Brian Kernighan: Geek of the Week

When anyone mentions 'Kernighan and Ritchie', we all know what they are referring to: that brief book that introduced the C language to programmers, and set a high standard for all subsequent books on computer languages. Now over thirty years later it is still in print and translated into over 20 languages, being required reading for undergraduates. We sent Richard Morris to interview Professor Brian Kernighan

Brian Kernighan’s name became widely known through co-authorship of the first book on the C programming language with Dennis Ritchie and maintains that C has still the best balance he’s ever seen between power and expressiveness in a computer language.

1033-brian_kpic.jpg

‘You can do almost anything you want to do by programming fairly straightforwardly and you will have a very good mental model of what’s going to happen on the machine; you can predict reasonably well how quickly it’s going to run, you understand what’s going on and it gives you complete freedom to do whatever you want. C doesn’t put constraints in your way, it doesn’t force you into using a particular programming style; on the other hand, it doesn’t provide lots and lots of facilities, it doesn’t have an enormous library, but in terms of getting something done with not too much effort, I haven’t seen anything to this day that I like better. There are other languages that are nice for certain kinds of applications, but if I were stuck on a desert island with only one compiler I’d want a C compiler.’
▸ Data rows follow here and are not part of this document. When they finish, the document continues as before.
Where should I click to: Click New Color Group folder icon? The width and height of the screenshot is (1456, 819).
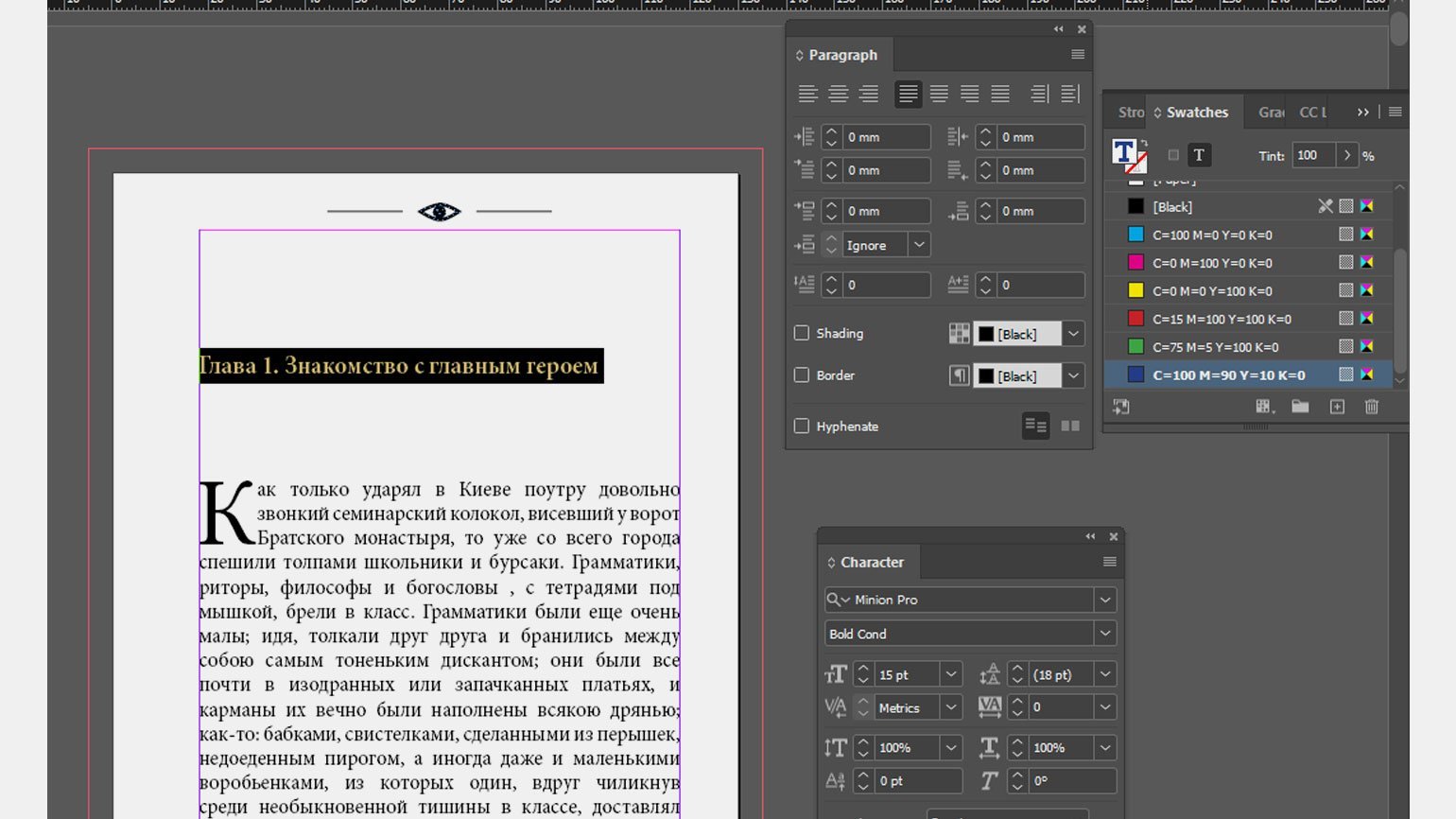click(x=1301, y=407)
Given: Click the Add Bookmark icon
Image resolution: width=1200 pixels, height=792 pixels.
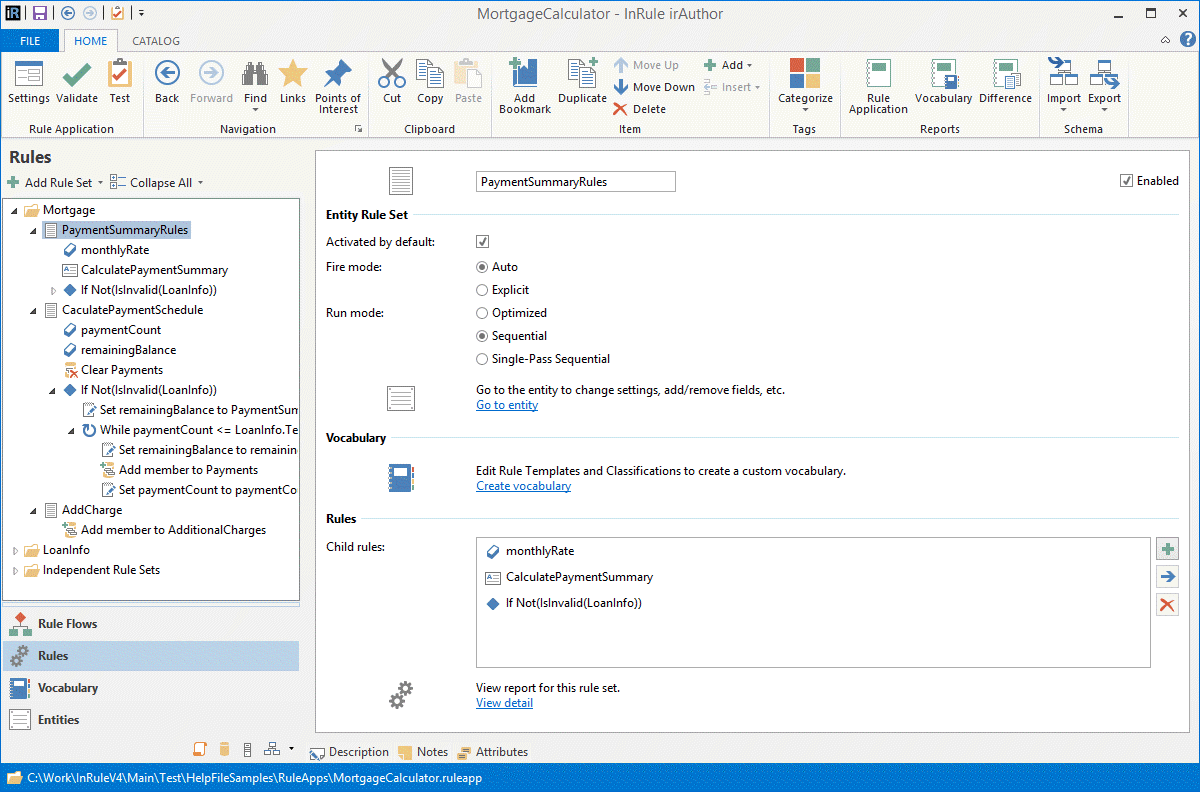Looking at the screenshot, I should (x=524, y=76).
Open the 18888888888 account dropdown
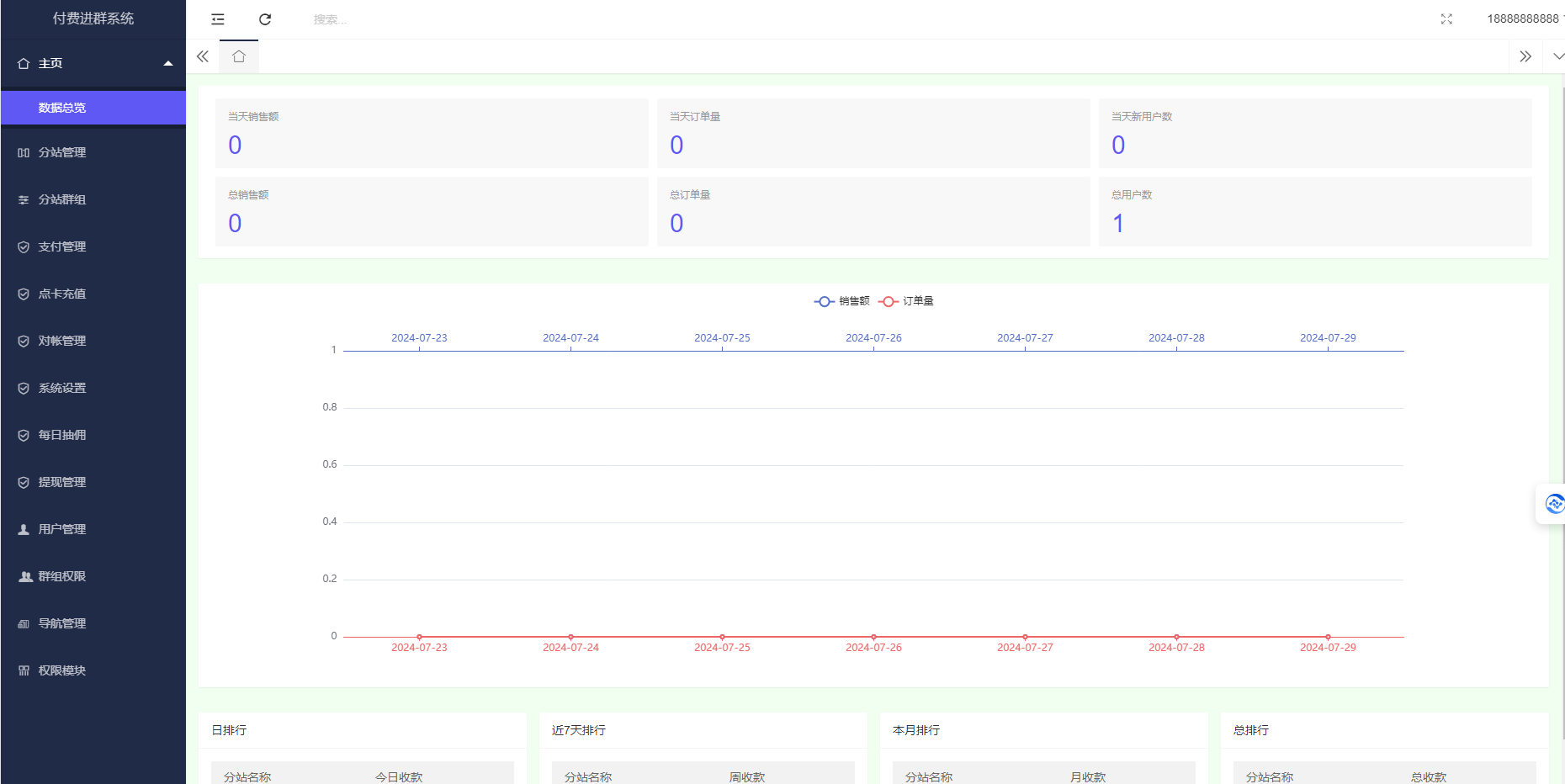Viewport: 1565px width, 784px height. [x=1523, y=19]
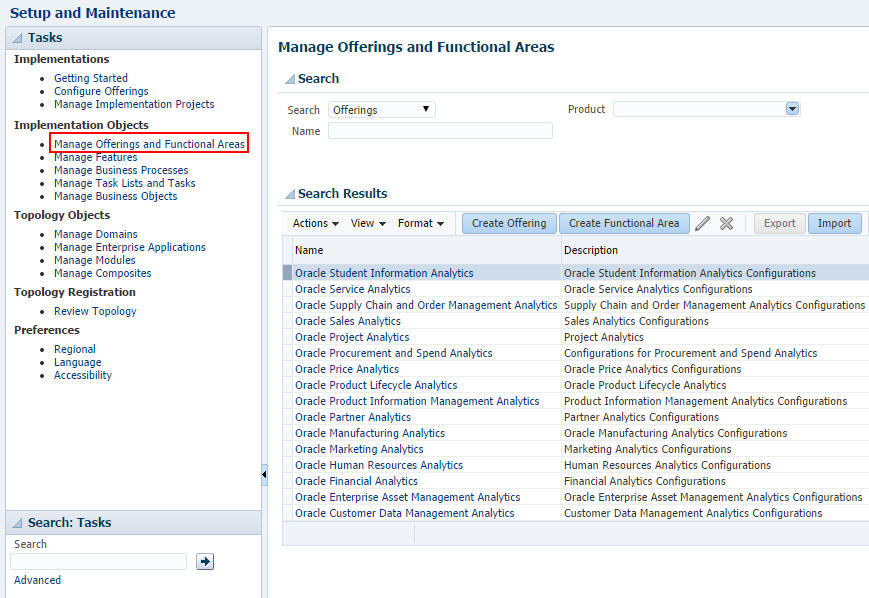Image resolution: width=869 pixels, height=598 pixels.
Task: Collapse the Tasks panel header triangle
Action: (17, 38)
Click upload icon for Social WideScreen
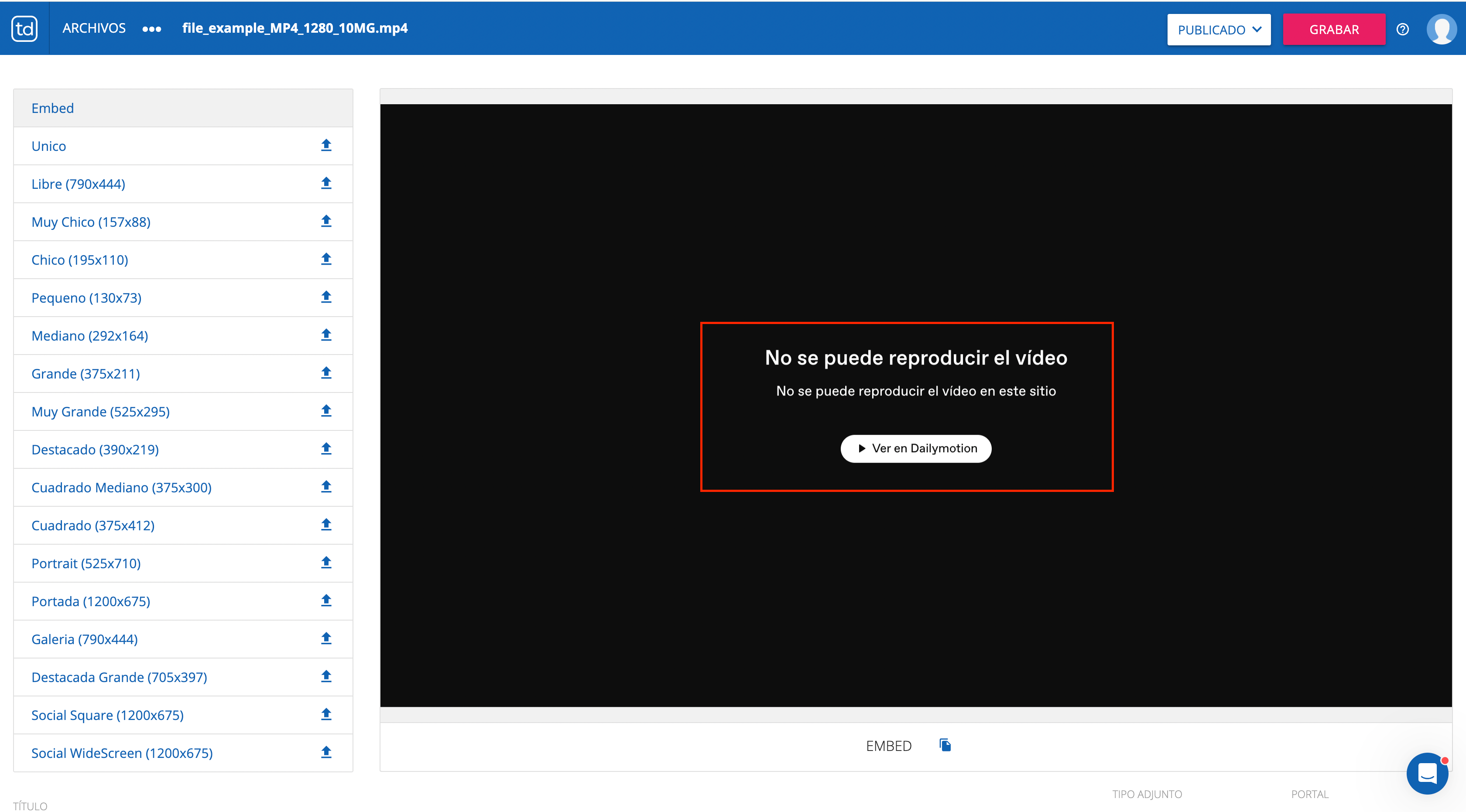 [326, 752]
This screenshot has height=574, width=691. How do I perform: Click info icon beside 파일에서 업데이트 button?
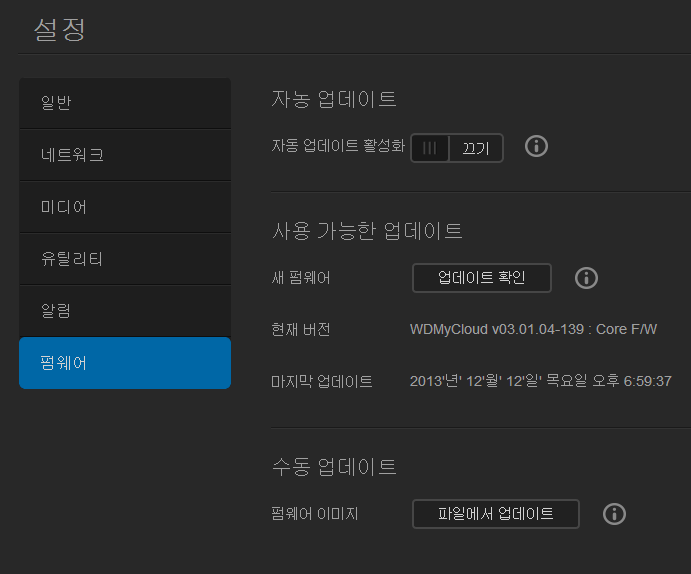click(x=614, y=514)
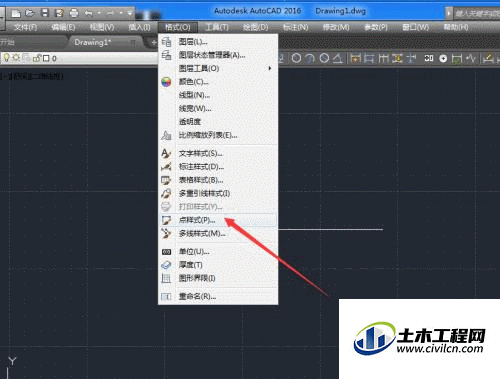Screen dimensions: 500x379
Task: Print the drawing with the plotter icon
Action: (74, 13)
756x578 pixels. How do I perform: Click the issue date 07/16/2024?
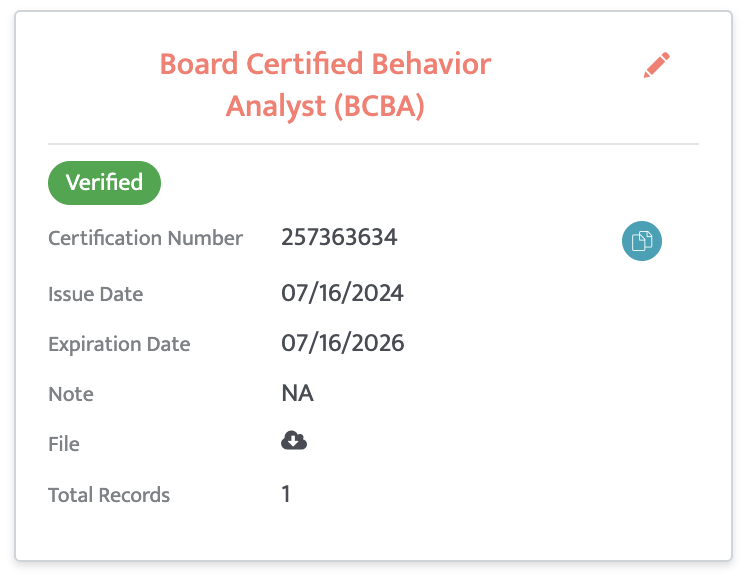342,293
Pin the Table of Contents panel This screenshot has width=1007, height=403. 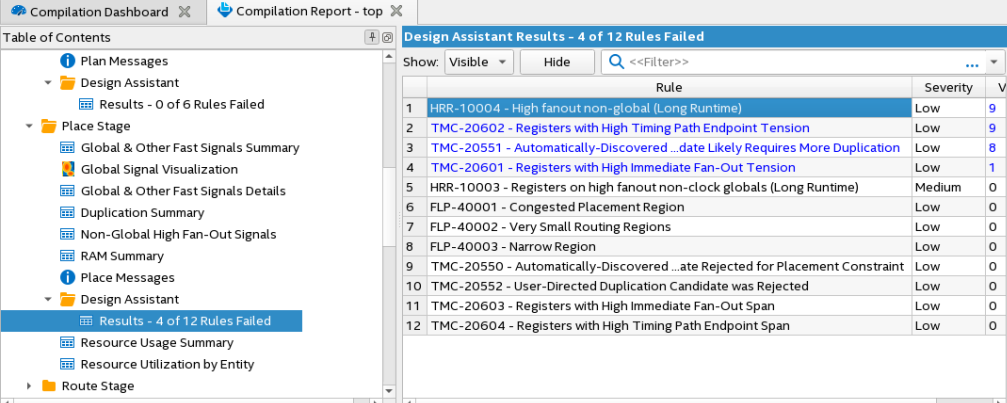(x=372, y=37)
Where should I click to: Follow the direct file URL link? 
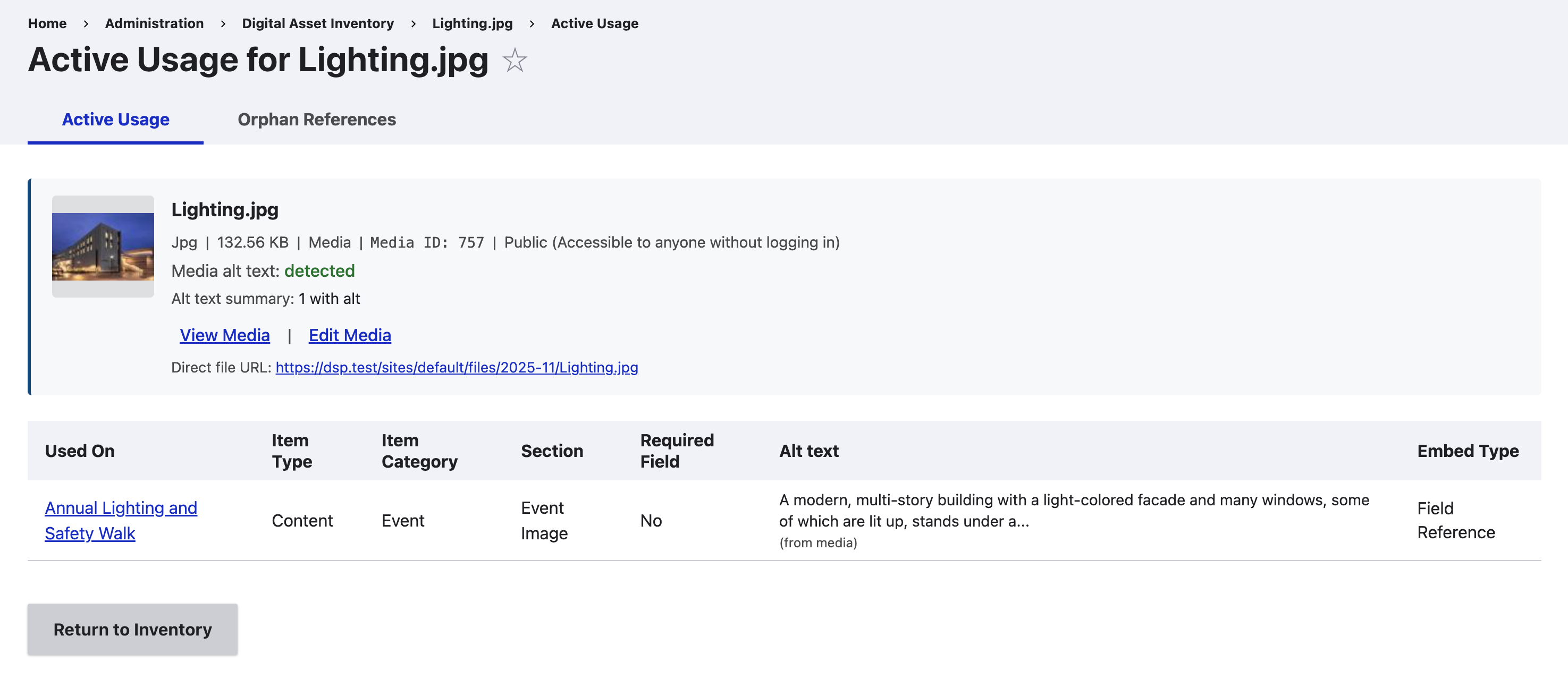[457, 367]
He began working with computers in the mid to late 1960s, and it was entirely by accident. He saw his first computer in 1963, an old IBM 650 but didn’t do any serious programming until the following year.

‘When I went to graduate school there was a Computer Science program in the Electrical Engineering Department at Princeton. This was fairly typical of a lot of places: computer science was not a separate academic field it was just part of some department that might have a computer or people interested in computation, so I just backed into it, entirely by accident. This has been a lucky accident, because obviously the field has had a lot of interesting things happen.

“Much programming today
seems to involve gluing
together existing
components, using fairly
high level languages
with weak type systems…”

Dennis is also the coauthor of the AWK and AMPL programming languages (the ‘K’ in AWK  stands for ‘Kernighan) and in collaboration with Shen Lin he devised well-known heuristics for two NP-complete optimization problems: graph partitioning and the travelling salesman problem. He coined the term Unix in the 1970s as well as the expression ‘What You See Is All You Get (WYSIAYG)”, a sarcastic variant of the original ‘What You See Is What You Get’ (WYSIWYG). Kernighan’s term is used to indicate that WYSIWYG systems might throw away information in a document that could be useful in other contexts.

His ‘Software Tools’ series spread the essence of ‘C/Unix thinking’ with makeovers for BASIC, FORTRAN, and PASCAL and most notably his Ratfor (rational FORTRAN) was put in the public domain.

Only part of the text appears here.